**** Données de travail ****
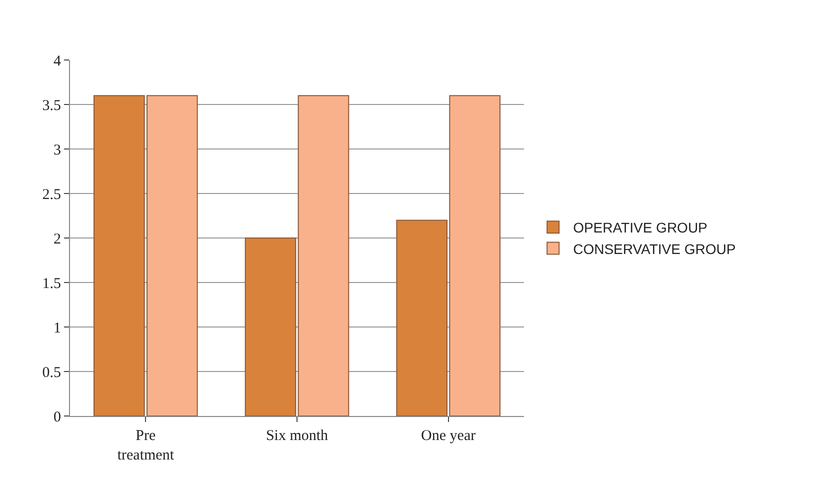 The height and width of the screenshot is (496, 814). Describe the element at coordinates (448, 436) in the screenshot. I see `x-tick-label: One year` at that location.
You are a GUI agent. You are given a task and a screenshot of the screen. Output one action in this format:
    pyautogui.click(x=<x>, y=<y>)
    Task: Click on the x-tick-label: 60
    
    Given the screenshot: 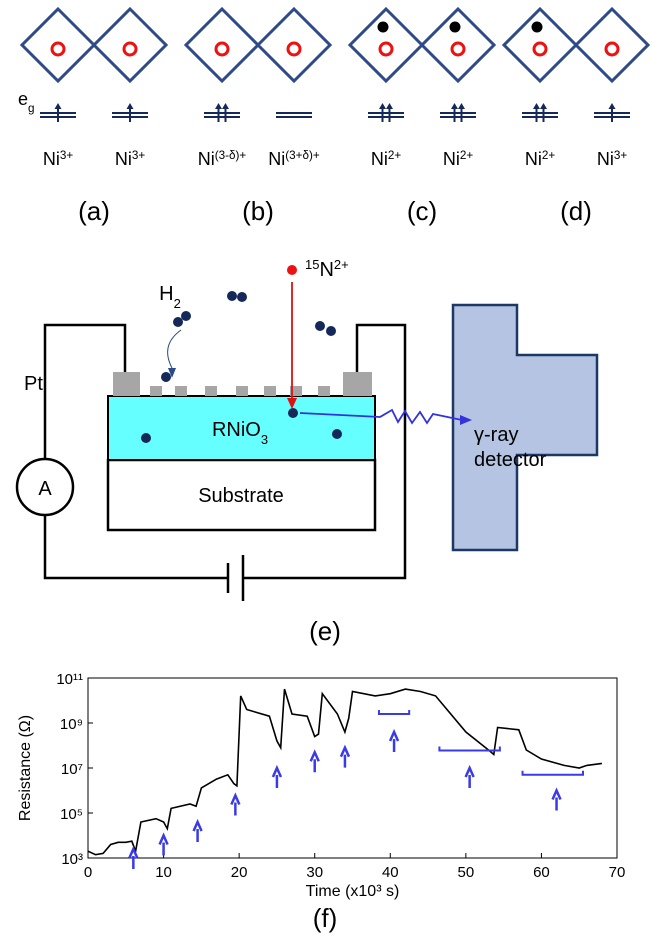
****
**Activité:**
Citez toutes ces lignes mot pour mot, mais sans reprendre les images dans votre réponse.

**Zone de réponse:**
 The height and width of the screenshot is (496, 814). Describe the element at coordinates (448, 436) in the screenshot. I see `x-tick-label: One year` at that location.
You are a GUI agent. You are given a task and a screenshot of the screen. Output one action in this format:
    pyautogui.click(x=<x>, y=<y>)
    Task: Click on the x-tick-label: 60
    
    Given the screenshot: 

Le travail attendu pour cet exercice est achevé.